A:率直なお話しをすると、確かにタイは長い間の友好国でありますし、また、日本の防衛大学校に一番多く留学生を出してもらっています。そして、10月1日からは初めて、タイ海軍に大将が防衛大学校卒業生として誕生いたします。そういう意味で非常に関係は強いのですが、政治レベルの交流ということになりますと、実は最近極めて希薄な印象があります。特に防衛大臣がこうしてタイを訪問してお話をするのは6年ぶりということですし、また、その間もあまり政治レベルの、特に防衛交流は少なかったと思いますので、逆に今年になってかなり密になり、航空幕僚長も陸上幕僚長も訪問するようになりました。私どもとしては日タイ関係が友好だということにあぐらをかくだけではなくて、しっかり防衛交流もしていきたいと思っています。そしてタイは実はASEANの中での中心的な役割を果たしていますし、今はASEANの中で対中国の窓口もしておりますので、そういう意味では中国の考え方も非常によく理解している国だと思います。こういう国を通じて日本としてはしっかりとこの東アジアの安全保障のために法と対話により安全を保っていきたいと思っております。

Q:東アジアの安全保障について、インラック首相側からは何か発言はありましたでしょうか。

A:東アジアの安全というのが大切だと、これはお互いの経済、あるいはこの地域の経済にとって重要だということについてはお互いに共通の認識だと思っています。

Q:そういう発言があったと。

A:相手側の立場ですので、相手側の発言について細かくは言いませんが、そういう方向で認識は一致しているということだと思います。

Q:行動規範についてどういう議論を中国とやっていますとかそういう説明はあったのでしょうか。

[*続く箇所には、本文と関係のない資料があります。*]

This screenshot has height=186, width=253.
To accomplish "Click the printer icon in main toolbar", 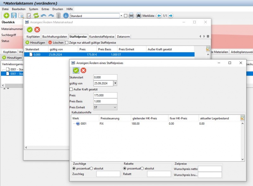I will pyautogui.click(x=131, y=16).
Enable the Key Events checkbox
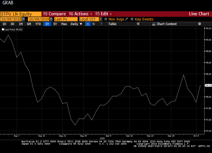 tap(132, 19)
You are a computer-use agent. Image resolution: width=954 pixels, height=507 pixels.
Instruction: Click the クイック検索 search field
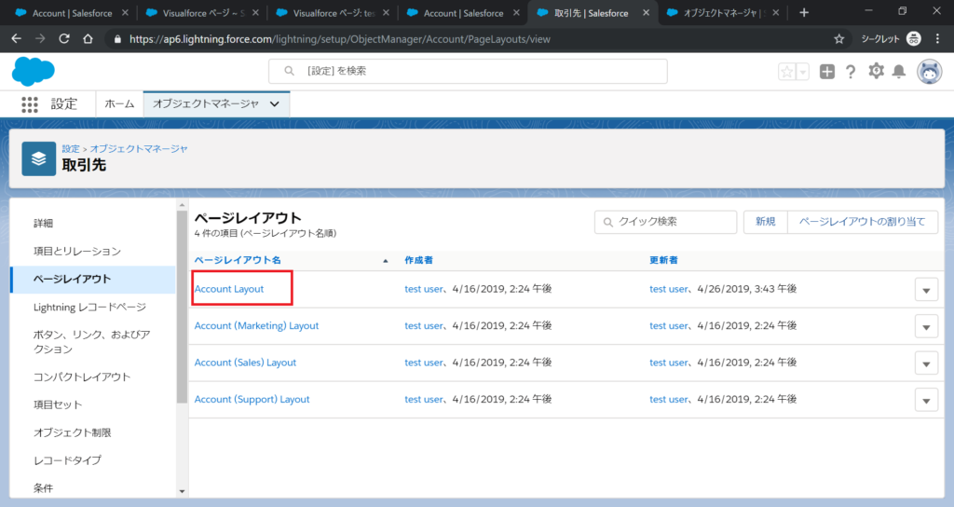point(665,222)
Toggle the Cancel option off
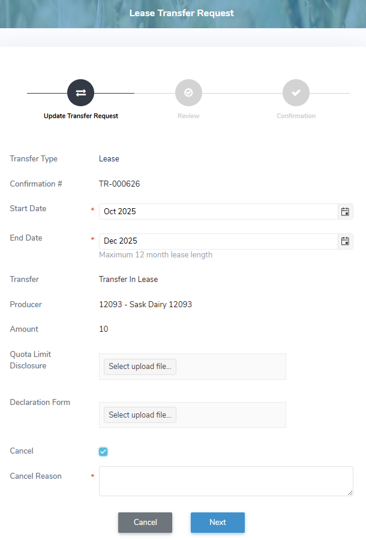Image resolution: width=366 pixels, height=540 pixels. 103,451
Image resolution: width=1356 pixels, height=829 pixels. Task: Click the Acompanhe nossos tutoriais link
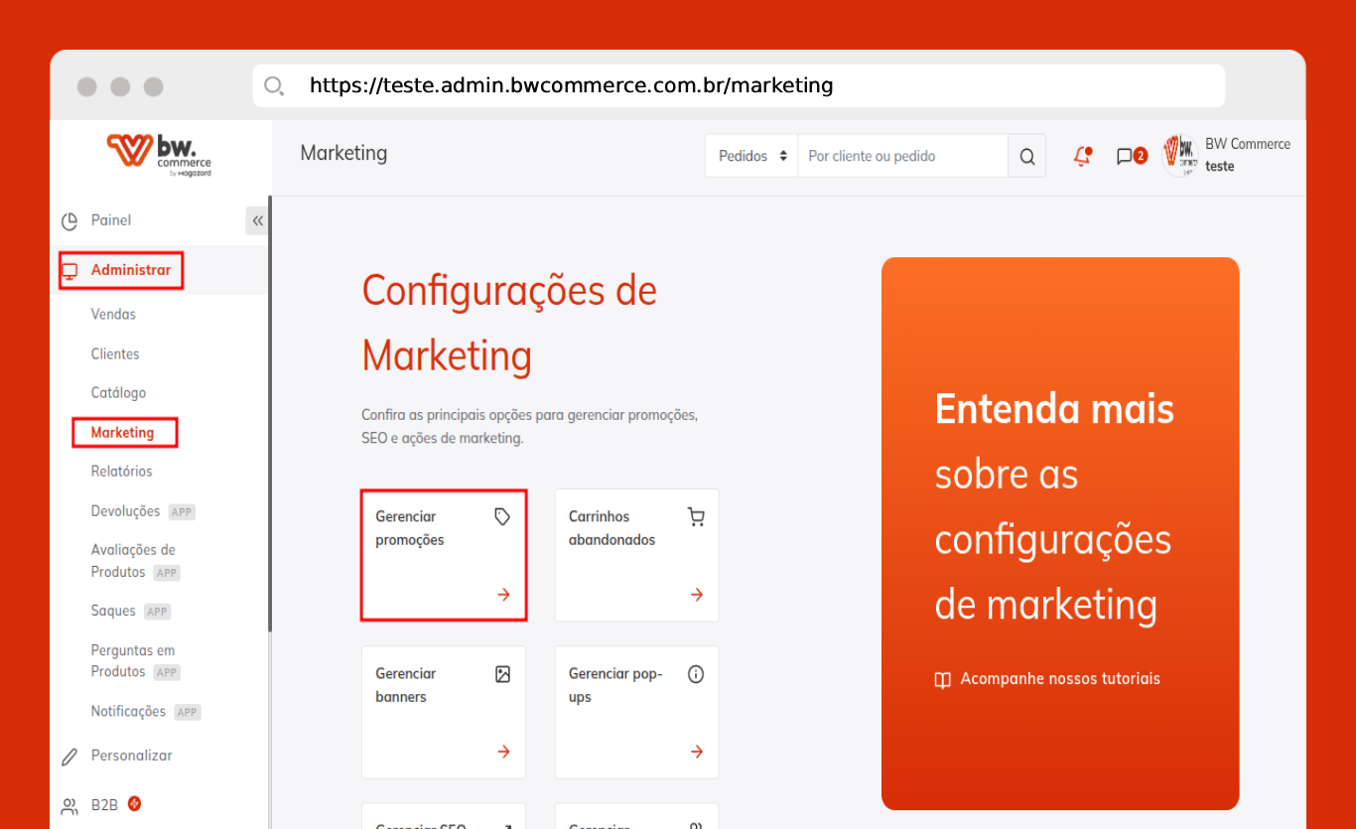click(1059, 679)
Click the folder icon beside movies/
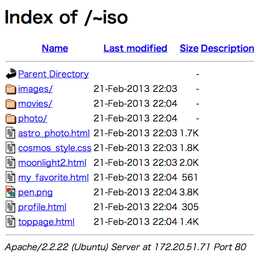 pyautogui.click(x=11, y=104)
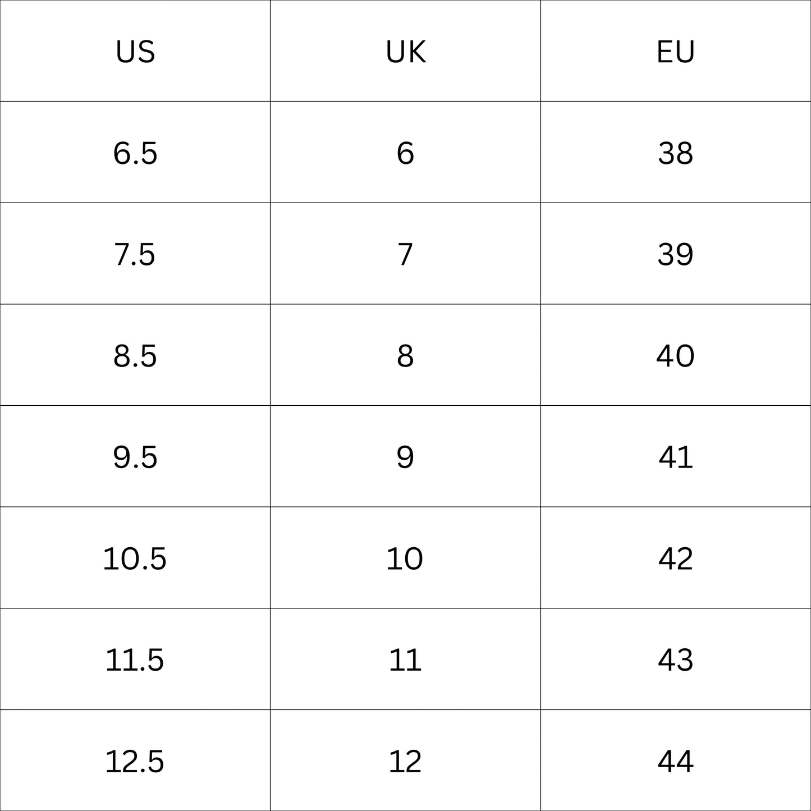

A:具体的な説明はありませんが、行動規範がしっかりとしたものになることを私たちも努力していきたいというお話はありました。行動規範については、国防副大臣のほうからのお話です。インラック首相とのお話はここでは控えさせていただきます。おかげさまで、防衛大学校卒業生で今回、タイ海軍では大将が初めて誕生いたしますし、それから空軍出身でありますが副参謀長も今回誕生いたします。そういう意味では着実に、日本の防衛大学校を卒業した方々がタイの国軍の中枢に入ってこられると。今回お昼をご一緒させていただきましたが、日本語で話をし、そして皆さん日本の文化を大変よくご存じですし、日本について非常に深い思いを持っていただいています。ですから今日は率直にタイから見た今の日本についての感想も私どもはいただいた。感謝をしております。